Adding to the suffering will be microbiology, which, for the last week, has been our only class, which at 5 units, still makes it the equal to physio or neuro (but not both), but by itself, hasn't been too bad, and featured a lab that was not only fun but at a time of day where I was awake enough to not spill Gram's iodine and infectious Black Sand Beach nasties all over myself.

And adding to the suffering will be fourth term Clinical Skills, which in practice, is cool because you get to play doctor, and in reality may be grueling because, well, it's one more class in addition to path and micro.

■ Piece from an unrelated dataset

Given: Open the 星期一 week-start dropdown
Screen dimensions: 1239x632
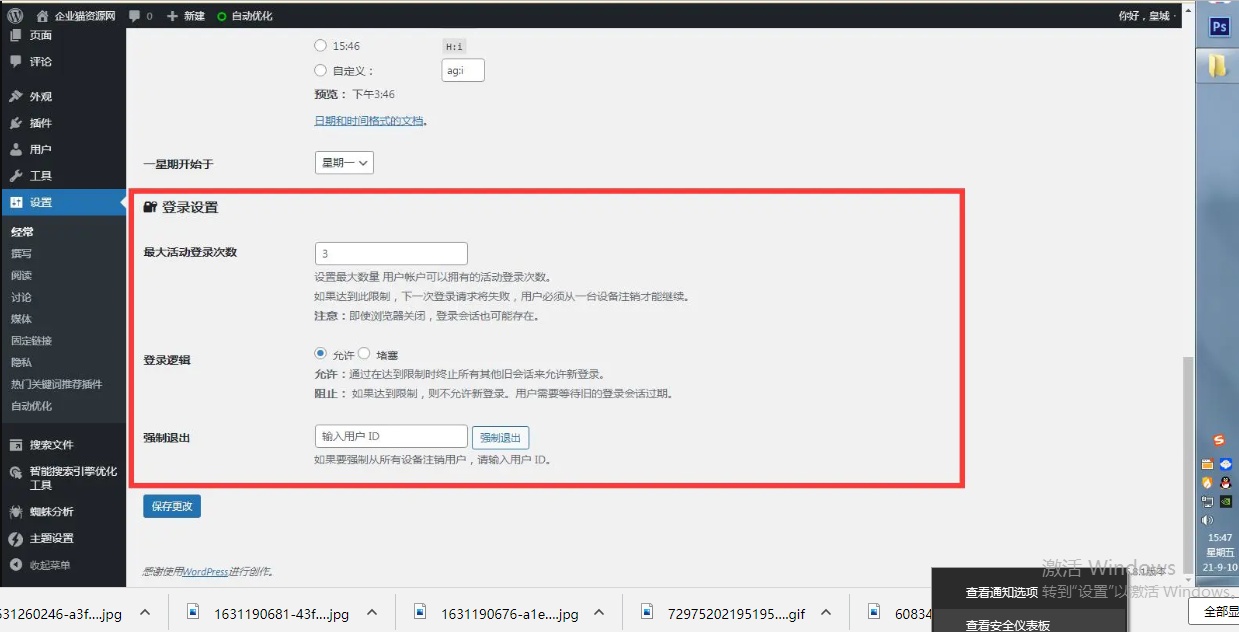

And adding to the suffering will be nutrition, which is only 2 units thrown in after micro ends, but it's one more class in addition to path and micro and clinical skills.

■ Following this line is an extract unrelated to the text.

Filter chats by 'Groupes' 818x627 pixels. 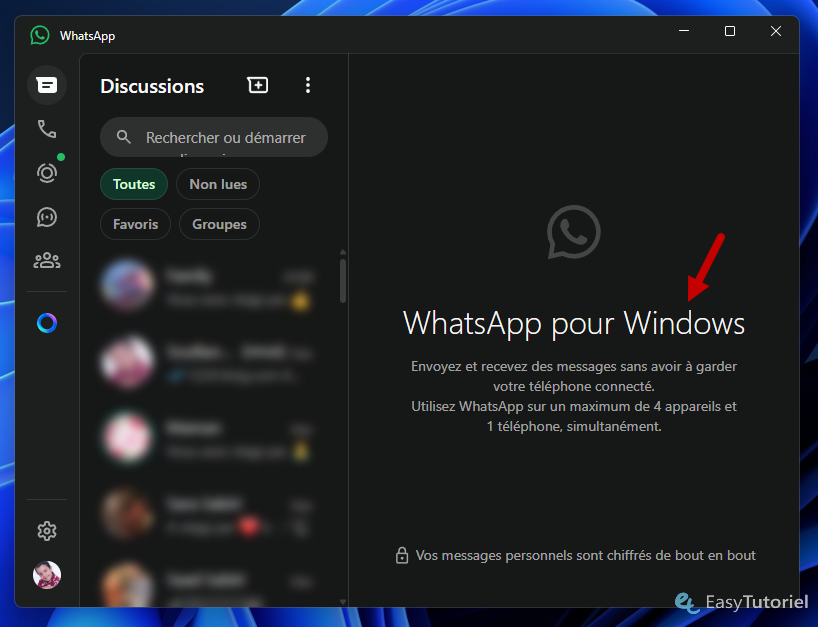tap(219, 224)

Holy crap, right? That's a lot of units!

Path lab will be, I believe, a daily affair, where we split up into groups, present slides, and while the path tutors aren't looking, I'm guessing, hold group therapy sessions. Path lab also inexplicably includes a dress code despite the fact that we aren't working with any materials (unlike micro lab) and we all live in the Caribbean where even the professors wear sandals to class. No visible tattoos, no wacky hair or piercings, no shorts, no tank tops, no no no no. Ostensibly, this is to treat us as "doctors". The fact that the dress code is far more similar to a 1950s Catholic Junior High school than a hospital should probably be overlooked. Having carefully reviewed the dress code, I've determined that if they don't allow scrubs and trail runners, then I'm screwed, because beyond that, the next "nicest" is boot cut jeans and ventilated sneakers I use for hiking in mud.

For the time being, I'm trying to stay positive. It seems like fourth term will consist of stuff I like, and be real medicine, diagnosing and proper House type stuff rather than simply knowing the nitty gritty of how the human body works, since it is FAR more interesting when it doesn't.

I celebrated the send off by a nice romantic dinner/movie Friday night, a study sleep day on Saturday complete with a jog that ran me into Dr. Bob and his niece (Hi guys!), and a beach trip with a swim today.

Friday marked my first Grenadian movie theater experience, so I can comment on that...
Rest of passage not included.